While Scoville supports fully remote work, their office in Tokyo is regularly filled with people. Ellen said, “I quite like going to the office and I don’t really like being in my house all the time, so I go in maybe three times a week. The business team, who are in charge of sales, marketing, and client relations, are usually in everyday. And we share an office with our Japanese sister company, RECCOO, so they’re always there as well.”
Both English and Japanese are used regularly at Scoville. It’s typically dependent on the people in the conversation, with Ellen’s team mainly speaking in English (due to team members being more proficient in it). She said, “Everyone on my team speaks great English, but our domain is all in Japanese by definition. We have the business team, and most of them have some level of English, but not all of them feel comfortable conversing or explaining business domain knowledge in English. So we always have Japanese looped into whole team communications, or the product manager doing translation of domain context from Japanese to English.”
The other thing worth mentioning is that everybody is offered either Japanese or English lessons depending on their language. So I’m taking Japanese lessons once a week.
Scoville also supports its developers with half a day of self-directed study time every week or sprint. While Ellen generally focuses on technologies related to her work, she said it’s used “for self study or development of whatever you want, that could be studying a technical solution to an issue you’re facing on your project, or studying a technology you don’t actually use on your project at all. I know there was someone who was interested in Elixir and decided to use their study time to write a hobby project in it.”
It’s not just upskilling that Scoville is invested in, employees are also able to apply for funding for their hobbies via company clubs. Ellen said, “We have a lot of self-organised events. That can be something casual, or you can make an official company club and get funding from the company to do your activity. It makes it clear that anyone is welcome to join. We’ve got a fishing club, lots of sports clubs like table tennis, baseball, we started bouldering, we have a werewolf club - you know, the party game - so yeah, you can really do almost any kind of activity.”

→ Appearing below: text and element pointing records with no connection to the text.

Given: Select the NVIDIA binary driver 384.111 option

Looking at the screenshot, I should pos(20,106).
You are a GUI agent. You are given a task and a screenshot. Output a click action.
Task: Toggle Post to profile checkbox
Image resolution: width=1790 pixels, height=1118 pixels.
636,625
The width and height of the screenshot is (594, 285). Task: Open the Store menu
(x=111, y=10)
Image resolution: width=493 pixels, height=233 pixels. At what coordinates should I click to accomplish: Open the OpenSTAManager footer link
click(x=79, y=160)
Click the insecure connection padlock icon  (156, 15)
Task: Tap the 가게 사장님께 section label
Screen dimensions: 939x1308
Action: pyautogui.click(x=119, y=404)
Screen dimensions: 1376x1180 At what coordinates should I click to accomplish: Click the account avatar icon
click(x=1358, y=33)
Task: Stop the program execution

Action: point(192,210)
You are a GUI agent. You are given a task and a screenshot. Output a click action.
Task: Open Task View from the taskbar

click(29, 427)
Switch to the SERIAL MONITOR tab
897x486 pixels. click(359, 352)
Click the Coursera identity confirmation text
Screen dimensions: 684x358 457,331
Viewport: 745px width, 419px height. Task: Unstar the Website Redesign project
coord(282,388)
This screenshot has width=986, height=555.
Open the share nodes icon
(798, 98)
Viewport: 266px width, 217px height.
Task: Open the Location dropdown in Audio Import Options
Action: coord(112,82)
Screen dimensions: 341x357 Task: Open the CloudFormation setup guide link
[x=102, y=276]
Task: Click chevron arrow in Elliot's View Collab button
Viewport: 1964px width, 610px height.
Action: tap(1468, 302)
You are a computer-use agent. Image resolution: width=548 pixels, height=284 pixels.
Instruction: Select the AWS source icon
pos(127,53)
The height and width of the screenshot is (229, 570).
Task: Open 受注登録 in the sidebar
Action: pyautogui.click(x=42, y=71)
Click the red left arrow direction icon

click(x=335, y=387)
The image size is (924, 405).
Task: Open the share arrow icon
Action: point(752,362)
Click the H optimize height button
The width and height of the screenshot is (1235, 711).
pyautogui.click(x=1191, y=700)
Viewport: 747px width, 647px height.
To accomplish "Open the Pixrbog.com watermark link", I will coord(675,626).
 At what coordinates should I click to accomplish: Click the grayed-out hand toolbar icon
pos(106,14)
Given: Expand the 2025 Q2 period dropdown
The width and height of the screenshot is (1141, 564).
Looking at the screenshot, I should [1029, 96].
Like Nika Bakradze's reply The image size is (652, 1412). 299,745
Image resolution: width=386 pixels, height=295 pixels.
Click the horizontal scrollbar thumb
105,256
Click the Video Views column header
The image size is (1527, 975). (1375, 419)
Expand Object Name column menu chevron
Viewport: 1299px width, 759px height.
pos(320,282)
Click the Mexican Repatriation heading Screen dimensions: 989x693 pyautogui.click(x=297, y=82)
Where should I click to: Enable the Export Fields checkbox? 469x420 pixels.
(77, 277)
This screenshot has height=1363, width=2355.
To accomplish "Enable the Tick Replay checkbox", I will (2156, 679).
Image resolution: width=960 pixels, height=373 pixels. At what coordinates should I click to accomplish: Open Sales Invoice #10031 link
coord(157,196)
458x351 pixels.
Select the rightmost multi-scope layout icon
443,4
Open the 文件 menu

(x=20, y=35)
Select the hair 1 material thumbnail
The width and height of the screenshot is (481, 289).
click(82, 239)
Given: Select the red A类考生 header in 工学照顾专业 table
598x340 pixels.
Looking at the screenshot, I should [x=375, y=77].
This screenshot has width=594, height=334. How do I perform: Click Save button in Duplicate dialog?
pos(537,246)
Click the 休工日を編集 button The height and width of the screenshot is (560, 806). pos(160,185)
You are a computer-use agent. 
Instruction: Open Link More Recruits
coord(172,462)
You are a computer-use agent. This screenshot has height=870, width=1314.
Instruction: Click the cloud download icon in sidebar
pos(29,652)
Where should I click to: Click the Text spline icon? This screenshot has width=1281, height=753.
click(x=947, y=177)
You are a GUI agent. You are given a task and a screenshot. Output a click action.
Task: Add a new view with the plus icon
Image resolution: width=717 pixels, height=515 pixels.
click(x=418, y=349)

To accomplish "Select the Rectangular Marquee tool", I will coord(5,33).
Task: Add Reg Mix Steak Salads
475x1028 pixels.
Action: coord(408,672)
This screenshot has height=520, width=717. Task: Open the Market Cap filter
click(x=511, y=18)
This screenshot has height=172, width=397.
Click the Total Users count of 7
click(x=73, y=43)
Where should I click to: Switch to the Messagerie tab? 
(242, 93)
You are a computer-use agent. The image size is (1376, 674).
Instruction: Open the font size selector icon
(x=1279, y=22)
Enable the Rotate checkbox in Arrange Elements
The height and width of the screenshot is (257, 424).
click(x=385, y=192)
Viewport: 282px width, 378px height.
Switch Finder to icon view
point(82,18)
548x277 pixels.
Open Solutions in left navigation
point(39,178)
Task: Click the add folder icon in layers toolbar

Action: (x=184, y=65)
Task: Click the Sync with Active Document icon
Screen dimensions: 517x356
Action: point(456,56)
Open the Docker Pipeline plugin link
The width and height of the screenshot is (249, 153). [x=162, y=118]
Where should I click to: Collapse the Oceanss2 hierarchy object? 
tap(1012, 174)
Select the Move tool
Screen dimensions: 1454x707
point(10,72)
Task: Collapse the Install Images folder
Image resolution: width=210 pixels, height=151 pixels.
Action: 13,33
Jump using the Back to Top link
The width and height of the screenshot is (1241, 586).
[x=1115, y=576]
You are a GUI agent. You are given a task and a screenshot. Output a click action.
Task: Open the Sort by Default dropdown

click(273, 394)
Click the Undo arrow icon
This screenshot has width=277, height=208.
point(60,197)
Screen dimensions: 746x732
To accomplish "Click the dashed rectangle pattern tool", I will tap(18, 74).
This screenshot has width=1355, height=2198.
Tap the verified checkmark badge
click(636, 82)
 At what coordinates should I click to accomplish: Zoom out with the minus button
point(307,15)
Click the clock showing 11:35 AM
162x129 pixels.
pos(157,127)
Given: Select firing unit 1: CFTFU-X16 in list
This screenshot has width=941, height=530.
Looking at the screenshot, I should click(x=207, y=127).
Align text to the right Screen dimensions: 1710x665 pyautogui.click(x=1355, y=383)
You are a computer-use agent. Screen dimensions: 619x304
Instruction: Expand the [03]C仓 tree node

In summarising what makes Scoville unique and why developers should consider joining, Ellen highlighted the positive culture, technical challenges and the learning opportunities. She emphasised, “If the important thing to you is culture and trust, and a friendly atmosphere that doesn’t stand on formalities, but you’re not looking to compromise on the technical side, I think it’s a great chance to have both of those things. There’s loads of great knowledge and experiences within the company, and you’ll get the most out of it if you’re willing to seek people out and ask for their input or advice.”